**Textauszug**
—————

1968 war das Durchbruchsjahr für die BPP. Nach der Ermordung Martin Luther Kings im April kam es zu schweren Getto-Unruhen in über hundert Städten der USA. Vielerorts entstanden spontan neue Gruppen und Ende des Jahres war die Partei mit über 2000 Mitgliedern in 25 Städten vertreten. Die zweiwöchentlich erscheinende Parteizeitung »The Black Panther« erreichte eine Auflage von fast 100.000 Exemplaren.
Bewaffnete Schwarze gegen Kapital und Staat
Das Wachstum der Black Panther Party beunruhigte die Herrschenden der USA. Die Vorstellung, dass bewaffnete schwarze Jugendliche organisiert gegen Kapital und Staat antreten, war für sie ein Albtraum. FBI-Chef Edgar Hoover erklärte die BPP zur »größten Gefahr für die innere Sicherheit des Landes«.
Er ordnete eine massive Infiltration der Partei an, um sie zu zerstören. Das FBI schleuste Provokateure und Spitzel in die BPP ein, verbreitete Falschmeldungen über sie und schüchterte Sympathisanten und Mitglieder ein. Fast alle BPP-Büros wurden in überfallartiger Manier von der Polizei durchsucht. Die gezielte Tötung von BPP-Mitgliedern war die extremste Maßnahme in Hoovers Programm. In den Jahren 1968-1969 wurden 739 Panther verhaftet und zwanzig von der Polizei erschossen.
Strategische Wende
Ende 1968 nahm die Führung der Black Panther Party eine strategische Wende vor, indem sie sich vom bewaffneten Auftreten abkehrte. Drei Gründe waren dafür maßgeblich: Erstens ebbten die Gettorevolten nach ihrem Höhepunkt im Sommer 1968 ab. Zweitens war der Preis für eine militärische Konfrontation mit dem übermächtigen Staatsapparat zu hoch. Und drittens entfremdete das militante Auftreten die einfachen schwarzen Familien von der BPP. Gerade angesichts der wachsenden Repressalien durch den Staat waren die Panther jedoch auf die Solidarität der Gettobewohner angewiesen.
Mit einer neuen Strategie sollte die Partei stärker in der Bevölkerung verwurzelt werden. Praktischer Schwerpunkt der neuen Arbeitsweise waren die sogenannten »Community«-Programme, die eine soziale und politische Infrastruktur für den Widerstand in den Gettos bilden sollten. Die BPP übernahm damit unter der Parole »Diene dem Volk« ein Konzept des chinesischen Revolutionsführers Mao Zedong. Kern war eine Doppelstrategie: Während die Partei einerseits Vorbereitungen für den künftigen Guerillakampf traf, sollte gleichzeitig durch die Community-Programme das revolutionäre Bewusstsein der Bevölkerung geweckt werden. Die wichtigsten Programme der Panther waren: kostenloses Frühstück für Kinder, kostenlose Gesundheitsvorsorge und »Black Liberation Schools« zur Vermittlung der Geschichte der Schwarzen.

—————

**Zielsetzung**
Führen Sie den obigen Text über die Black Panther Party im Anschluss an seinen letzten Satz fort.

—————

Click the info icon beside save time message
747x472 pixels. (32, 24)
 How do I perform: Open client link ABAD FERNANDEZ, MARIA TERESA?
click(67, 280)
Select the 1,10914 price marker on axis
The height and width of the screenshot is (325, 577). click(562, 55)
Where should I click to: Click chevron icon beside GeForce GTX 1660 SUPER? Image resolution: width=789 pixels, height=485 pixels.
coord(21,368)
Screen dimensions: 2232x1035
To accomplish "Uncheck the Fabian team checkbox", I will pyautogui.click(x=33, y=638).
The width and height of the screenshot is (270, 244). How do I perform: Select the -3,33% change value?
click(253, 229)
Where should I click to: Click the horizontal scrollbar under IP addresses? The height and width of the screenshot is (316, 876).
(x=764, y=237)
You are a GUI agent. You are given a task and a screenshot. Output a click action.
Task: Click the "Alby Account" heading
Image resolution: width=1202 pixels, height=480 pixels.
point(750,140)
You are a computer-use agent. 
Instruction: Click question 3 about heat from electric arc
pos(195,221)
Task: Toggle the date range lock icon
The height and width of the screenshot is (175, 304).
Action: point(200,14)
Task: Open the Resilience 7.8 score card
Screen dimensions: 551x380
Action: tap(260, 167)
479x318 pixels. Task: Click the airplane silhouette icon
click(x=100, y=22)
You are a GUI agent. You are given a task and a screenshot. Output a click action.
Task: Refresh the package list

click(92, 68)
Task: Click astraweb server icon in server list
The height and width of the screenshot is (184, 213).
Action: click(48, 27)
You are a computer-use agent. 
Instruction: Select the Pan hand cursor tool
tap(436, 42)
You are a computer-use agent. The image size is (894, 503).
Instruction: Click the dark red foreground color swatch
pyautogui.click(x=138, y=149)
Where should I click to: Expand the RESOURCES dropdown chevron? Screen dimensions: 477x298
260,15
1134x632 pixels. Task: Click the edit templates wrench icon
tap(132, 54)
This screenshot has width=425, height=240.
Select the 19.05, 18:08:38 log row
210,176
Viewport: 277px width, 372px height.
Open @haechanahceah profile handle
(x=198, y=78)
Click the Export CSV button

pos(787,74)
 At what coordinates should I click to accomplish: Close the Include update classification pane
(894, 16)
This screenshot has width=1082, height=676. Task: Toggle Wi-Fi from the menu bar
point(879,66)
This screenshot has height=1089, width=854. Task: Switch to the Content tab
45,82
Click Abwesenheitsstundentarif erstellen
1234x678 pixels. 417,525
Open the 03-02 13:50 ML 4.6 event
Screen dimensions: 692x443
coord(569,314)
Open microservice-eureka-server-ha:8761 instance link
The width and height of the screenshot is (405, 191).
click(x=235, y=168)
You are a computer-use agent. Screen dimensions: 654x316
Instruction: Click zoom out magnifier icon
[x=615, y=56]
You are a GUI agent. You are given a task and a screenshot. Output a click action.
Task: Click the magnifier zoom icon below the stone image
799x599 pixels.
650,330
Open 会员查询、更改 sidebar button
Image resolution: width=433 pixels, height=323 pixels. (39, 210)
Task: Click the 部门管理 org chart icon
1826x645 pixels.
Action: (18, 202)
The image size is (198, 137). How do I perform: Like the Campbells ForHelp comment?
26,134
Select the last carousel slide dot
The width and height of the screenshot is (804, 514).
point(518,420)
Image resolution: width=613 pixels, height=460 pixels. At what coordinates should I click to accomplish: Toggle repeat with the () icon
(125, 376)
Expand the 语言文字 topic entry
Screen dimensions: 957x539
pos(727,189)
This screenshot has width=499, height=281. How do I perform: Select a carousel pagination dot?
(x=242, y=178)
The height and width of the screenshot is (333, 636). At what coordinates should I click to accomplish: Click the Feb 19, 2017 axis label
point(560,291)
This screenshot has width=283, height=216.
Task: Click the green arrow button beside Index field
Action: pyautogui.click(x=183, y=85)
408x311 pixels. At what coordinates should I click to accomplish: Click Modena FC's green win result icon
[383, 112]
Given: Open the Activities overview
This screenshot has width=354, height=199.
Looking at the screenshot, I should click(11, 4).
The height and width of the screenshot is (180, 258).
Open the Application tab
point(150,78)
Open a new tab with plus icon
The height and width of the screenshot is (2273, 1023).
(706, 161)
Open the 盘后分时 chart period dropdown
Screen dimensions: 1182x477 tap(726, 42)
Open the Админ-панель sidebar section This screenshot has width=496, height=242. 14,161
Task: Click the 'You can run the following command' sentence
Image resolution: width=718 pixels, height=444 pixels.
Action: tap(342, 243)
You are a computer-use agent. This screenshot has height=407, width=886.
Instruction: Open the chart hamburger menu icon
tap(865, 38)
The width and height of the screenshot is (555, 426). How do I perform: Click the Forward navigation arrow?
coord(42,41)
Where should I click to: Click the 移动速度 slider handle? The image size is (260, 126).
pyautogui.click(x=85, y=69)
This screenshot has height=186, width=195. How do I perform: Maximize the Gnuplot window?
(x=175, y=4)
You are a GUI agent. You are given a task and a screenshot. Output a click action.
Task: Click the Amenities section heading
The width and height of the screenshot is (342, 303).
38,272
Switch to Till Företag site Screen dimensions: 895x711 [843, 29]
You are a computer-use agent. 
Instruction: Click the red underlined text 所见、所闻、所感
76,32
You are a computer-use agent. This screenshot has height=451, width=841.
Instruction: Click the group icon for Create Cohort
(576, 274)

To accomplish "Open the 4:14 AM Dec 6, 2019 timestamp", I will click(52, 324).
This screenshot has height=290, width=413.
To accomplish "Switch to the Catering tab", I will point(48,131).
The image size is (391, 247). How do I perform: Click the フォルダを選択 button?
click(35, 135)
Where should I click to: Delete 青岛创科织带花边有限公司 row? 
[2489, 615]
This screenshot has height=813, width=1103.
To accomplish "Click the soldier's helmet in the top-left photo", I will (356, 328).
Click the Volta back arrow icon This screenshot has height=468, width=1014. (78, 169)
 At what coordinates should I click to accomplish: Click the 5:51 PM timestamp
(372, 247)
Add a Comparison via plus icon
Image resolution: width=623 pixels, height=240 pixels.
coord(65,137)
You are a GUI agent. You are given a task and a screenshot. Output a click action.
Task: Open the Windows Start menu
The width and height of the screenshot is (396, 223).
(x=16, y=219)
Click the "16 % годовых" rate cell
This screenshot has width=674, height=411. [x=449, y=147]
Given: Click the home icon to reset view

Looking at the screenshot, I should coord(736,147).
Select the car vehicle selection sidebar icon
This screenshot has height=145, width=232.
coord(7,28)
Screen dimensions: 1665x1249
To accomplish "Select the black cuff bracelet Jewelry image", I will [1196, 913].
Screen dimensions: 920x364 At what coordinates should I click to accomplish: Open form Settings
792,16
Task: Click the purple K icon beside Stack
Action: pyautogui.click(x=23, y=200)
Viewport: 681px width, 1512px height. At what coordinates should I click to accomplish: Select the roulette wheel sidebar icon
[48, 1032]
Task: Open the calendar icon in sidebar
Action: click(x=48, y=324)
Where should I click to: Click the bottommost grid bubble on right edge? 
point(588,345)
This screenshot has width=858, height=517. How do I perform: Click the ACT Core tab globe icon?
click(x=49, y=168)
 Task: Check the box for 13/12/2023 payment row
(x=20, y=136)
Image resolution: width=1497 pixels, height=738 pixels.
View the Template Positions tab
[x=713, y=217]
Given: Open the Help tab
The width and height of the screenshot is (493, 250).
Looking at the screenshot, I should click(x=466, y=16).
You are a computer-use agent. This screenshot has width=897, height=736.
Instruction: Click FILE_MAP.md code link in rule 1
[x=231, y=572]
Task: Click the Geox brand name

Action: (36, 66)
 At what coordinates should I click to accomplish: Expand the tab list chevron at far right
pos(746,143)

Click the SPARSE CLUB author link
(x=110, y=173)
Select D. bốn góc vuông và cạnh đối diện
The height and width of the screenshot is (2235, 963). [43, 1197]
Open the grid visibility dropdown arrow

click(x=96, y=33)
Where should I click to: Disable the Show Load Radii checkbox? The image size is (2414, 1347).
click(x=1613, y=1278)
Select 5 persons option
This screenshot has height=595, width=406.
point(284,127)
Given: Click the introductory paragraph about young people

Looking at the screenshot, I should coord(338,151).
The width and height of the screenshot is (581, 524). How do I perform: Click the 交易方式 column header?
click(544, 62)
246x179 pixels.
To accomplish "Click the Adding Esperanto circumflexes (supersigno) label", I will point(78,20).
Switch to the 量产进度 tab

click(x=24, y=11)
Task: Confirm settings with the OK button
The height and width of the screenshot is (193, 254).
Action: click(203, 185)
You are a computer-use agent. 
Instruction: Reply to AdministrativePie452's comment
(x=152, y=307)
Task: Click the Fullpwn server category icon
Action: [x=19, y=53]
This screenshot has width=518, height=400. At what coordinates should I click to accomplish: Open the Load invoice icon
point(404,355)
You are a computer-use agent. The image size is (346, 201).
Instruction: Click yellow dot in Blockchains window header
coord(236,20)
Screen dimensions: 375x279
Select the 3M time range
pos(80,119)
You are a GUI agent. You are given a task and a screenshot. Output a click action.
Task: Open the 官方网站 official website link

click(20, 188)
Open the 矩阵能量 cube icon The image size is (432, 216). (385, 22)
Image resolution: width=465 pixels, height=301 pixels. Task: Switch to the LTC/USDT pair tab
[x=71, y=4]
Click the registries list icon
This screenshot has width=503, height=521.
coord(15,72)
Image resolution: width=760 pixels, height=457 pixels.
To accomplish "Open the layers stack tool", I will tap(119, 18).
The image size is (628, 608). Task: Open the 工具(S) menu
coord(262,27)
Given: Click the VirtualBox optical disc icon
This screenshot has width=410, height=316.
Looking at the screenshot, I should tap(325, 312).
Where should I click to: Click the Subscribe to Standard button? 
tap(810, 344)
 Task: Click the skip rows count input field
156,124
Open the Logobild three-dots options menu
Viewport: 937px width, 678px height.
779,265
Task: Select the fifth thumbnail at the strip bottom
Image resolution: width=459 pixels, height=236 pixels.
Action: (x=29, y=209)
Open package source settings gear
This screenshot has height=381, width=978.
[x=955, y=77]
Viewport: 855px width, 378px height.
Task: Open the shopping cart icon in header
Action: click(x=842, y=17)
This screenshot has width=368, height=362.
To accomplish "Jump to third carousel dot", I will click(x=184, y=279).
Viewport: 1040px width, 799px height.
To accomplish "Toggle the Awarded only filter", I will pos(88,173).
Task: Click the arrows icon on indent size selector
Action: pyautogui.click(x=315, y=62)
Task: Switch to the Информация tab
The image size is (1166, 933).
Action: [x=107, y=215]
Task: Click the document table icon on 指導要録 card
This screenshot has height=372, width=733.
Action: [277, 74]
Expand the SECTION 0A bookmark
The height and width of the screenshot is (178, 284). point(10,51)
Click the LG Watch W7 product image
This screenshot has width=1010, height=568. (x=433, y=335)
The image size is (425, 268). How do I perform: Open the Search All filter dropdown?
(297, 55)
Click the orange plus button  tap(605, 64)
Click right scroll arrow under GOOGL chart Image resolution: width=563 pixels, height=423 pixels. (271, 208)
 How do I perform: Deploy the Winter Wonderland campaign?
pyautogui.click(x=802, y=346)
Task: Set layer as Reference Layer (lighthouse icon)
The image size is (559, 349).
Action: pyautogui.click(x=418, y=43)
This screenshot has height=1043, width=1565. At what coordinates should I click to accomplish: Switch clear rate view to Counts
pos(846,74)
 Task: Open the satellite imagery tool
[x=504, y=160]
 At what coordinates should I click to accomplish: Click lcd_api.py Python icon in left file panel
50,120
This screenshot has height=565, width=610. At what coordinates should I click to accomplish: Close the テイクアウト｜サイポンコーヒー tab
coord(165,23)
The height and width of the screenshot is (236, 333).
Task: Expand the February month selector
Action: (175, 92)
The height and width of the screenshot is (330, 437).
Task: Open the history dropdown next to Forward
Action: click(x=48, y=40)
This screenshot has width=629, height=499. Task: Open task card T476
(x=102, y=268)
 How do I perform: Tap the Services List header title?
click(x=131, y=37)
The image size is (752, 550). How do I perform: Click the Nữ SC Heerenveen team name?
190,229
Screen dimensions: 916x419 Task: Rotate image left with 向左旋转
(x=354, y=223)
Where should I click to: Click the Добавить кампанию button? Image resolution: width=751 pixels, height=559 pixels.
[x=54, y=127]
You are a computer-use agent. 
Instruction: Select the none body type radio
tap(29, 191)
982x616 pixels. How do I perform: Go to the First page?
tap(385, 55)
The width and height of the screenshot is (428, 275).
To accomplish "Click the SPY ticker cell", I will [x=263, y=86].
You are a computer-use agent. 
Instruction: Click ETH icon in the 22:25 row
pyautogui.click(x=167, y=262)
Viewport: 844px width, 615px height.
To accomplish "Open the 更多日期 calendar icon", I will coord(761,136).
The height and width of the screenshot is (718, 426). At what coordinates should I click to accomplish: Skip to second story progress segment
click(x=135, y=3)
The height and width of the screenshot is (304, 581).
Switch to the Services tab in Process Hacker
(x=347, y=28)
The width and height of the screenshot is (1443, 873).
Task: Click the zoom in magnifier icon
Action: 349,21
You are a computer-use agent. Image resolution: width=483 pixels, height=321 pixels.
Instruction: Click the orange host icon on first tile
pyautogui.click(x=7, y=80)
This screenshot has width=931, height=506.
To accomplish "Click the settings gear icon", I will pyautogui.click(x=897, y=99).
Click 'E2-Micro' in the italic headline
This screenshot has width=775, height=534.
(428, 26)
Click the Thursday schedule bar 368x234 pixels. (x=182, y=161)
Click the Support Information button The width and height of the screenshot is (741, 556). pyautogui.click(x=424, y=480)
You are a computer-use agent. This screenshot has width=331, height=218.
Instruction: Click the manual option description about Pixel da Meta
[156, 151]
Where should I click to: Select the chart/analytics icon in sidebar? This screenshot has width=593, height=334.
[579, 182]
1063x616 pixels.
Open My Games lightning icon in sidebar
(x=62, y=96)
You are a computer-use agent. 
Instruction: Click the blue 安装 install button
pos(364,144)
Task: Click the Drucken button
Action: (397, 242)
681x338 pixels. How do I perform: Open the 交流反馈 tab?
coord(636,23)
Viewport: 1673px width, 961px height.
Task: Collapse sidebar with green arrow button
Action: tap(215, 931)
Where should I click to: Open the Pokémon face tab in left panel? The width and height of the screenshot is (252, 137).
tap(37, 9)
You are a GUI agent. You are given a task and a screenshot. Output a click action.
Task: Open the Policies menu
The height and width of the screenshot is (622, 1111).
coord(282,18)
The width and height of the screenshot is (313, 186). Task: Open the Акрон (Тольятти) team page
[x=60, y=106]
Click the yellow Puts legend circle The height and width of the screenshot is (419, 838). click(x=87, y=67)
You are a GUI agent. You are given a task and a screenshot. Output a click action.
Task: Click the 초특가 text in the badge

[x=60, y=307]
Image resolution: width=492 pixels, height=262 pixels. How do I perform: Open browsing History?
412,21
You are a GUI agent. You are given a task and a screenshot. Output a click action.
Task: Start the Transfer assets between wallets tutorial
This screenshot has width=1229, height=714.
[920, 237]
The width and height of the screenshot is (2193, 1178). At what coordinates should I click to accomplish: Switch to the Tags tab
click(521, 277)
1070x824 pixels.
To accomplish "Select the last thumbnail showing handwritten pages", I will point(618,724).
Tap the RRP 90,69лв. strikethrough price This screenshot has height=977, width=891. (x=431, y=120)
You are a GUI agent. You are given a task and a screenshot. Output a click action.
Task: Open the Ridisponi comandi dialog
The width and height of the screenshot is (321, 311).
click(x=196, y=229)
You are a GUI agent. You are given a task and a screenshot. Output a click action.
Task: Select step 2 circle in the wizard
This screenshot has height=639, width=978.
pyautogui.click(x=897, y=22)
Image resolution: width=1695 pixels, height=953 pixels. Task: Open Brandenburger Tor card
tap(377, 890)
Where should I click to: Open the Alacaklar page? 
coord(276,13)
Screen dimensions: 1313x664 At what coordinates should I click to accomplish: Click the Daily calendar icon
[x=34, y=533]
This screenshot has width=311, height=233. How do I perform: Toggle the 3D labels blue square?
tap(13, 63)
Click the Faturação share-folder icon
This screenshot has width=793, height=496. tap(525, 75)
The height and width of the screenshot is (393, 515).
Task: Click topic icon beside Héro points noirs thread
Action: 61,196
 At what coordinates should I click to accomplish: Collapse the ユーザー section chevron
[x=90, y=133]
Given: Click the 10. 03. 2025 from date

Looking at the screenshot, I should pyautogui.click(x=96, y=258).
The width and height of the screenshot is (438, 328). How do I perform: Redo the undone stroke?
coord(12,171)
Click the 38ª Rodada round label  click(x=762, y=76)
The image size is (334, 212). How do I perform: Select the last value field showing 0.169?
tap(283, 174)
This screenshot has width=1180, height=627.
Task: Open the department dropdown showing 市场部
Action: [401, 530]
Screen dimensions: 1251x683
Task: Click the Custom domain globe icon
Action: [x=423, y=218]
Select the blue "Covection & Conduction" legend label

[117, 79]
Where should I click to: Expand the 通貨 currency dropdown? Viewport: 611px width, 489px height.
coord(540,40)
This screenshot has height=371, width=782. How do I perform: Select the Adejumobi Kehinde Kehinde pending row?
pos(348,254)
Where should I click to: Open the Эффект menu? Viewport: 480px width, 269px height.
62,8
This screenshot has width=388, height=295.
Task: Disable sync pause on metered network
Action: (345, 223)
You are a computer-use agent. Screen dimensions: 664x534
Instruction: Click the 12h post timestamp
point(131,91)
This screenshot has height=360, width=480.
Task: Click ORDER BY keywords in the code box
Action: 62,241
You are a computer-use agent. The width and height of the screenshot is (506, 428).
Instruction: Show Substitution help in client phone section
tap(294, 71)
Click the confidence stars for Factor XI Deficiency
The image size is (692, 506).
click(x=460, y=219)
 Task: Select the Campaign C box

—————

**Antwort**
Maoismus in den USA
Die Bilanz der strategischen Wende der Black Panther Party war zweischneidig. Sie hatte die Partei davor bewahrt, in bewaffneten Auseinandersetzungen mit der Polizei völlig aufgerieben zu werden. Die Zeitung erschien weiterhin alle zwei Wochen und erreichte 1970 eine Auflage von 140.000. Auch nahm die Unterstützung für die Partei in der Bevölkerung deutlich zu. Zugleich enttäuschte die Wende aber die revolutionären Erwartungen vieler Mitglieder. Für sie gab es eine zu große Diskrepanz zwischen dem Anspruch, Teil des weltweiten revolutionären Befreiungskampfs zu sein, und einer Praxis, die sich in sozialen Selbsthilfeprogrammen und dem Verkauf der Zeitung erschöpfte.
Die maoistische Kombination von bewaffnetem Kampf und gleichzeitiger Betonung von Sozialprogrammen war in den USA zum Scheitern verurteilt, da die Aktionen der BPP in einem ganz anderen Kontext als die chinesische Revolution stattfanden: Die Organisation agierte nicht in einem agrarischen Hinterland, sondern inmitten der Metropolen des mächtigsten Industriestaats der Welt.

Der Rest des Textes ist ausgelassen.